Work instruction
Only one stretch of the listing below is wanted. Give it again exactly, from the line with "Instruction: Change UTF-8" through the line with "Given: Select the Confirm password field".

Given data
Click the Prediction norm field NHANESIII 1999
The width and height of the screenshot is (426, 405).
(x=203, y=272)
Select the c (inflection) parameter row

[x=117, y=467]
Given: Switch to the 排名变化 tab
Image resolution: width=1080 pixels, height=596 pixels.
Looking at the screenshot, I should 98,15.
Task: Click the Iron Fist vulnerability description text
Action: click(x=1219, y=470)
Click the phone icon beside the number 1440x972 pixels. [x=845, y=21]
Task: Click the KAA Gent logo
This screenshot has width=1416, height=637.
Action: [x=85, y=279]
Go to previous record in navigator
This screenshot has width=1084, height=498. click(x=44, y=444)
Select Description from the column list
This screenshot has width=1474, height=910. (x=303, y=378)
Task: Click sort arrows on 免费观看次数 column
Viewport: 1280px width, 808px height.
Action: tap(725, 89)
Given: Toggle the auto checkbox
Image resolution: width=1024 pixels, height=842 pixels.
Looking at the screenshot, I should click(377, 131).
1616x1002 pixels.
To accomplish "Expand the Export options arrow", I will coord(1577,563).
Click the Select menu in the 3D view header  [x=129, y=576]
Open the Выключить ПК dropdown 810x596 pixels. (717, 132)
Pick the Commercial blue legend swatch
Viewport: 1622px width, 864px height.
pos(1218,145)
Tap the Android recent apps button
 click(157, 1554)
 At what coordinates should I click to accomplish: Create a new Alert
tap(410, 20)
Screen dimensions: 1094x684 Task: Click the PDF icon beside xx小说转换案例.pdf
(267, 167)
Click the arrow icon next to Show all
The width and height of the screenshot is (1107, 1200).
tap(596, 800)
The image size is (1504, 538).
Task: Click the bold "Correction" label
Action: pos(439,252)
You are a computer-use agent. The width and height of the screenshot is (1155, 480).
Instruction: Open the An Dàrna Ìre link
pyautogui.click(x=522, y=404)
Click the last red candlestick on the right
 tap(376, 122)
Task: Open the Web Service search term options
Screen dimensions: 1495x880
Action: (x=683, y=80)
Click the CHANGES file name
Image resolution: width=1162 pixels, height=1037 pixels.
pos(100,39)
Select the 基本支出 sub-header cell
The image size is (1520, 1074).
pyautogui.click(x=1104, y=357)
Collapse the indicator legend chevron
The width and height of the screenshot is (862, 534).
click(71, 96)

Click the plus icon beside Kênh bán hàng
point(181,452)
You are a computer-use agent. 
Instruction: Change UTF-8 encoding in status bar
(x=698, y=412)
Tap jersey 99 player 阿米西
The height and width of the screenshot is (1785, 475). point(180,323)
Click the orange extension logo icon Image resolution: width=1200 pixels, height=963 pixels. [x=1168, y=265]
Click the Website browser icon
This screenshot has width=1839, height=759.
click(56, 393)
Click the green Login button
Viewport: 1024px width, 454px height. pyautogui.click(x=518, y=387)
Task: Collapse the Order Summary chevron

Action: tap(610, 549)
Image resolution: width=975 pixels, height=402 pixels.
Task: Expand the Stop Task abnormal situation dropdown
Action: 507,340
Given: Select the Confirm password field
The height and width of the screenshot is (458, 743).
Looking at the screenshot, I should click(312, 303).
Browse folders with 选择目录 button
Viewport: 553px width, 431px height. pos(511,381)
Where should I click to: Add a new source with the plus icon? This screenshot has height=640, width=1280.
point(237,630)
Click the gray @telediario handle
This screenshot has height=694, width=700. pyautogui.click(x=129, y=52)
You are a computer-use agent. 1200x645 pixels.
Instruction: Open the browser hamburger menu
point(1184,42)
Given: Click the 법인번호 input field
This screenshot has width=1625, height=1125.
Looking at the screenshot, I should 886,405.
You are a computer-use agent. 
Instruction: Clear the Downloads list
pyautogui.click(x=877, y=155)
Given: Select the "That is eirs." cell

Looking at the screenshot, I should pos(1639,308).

Task response
Instruction: Change UTF-8 encoding in status bar
(x=698, y=412)
Tap jersey 99 player 阿米西
The height and width of the screenshot is (1785, 475). point(180,323)
Click the orange extension logo icon Image resolution: width=1200 pixels, height=963 pixels. [x=1168, y=265]
Click the Website browser icon
This screenshot has width=1839, height=759.
click(56, 393)
Click the green Login button
Viewport: 1024px width, 454px height. pyautogui.click(x=518, y=387)
Task: Collapse the Order Summary chevron

Action: tap(610, 549)
Image resolution: width=975 pixels, height=402 pixels.
Task: Expand the Stop Task abnormal situation dropdown
Action: 507,340
Given: Select the Confirm password field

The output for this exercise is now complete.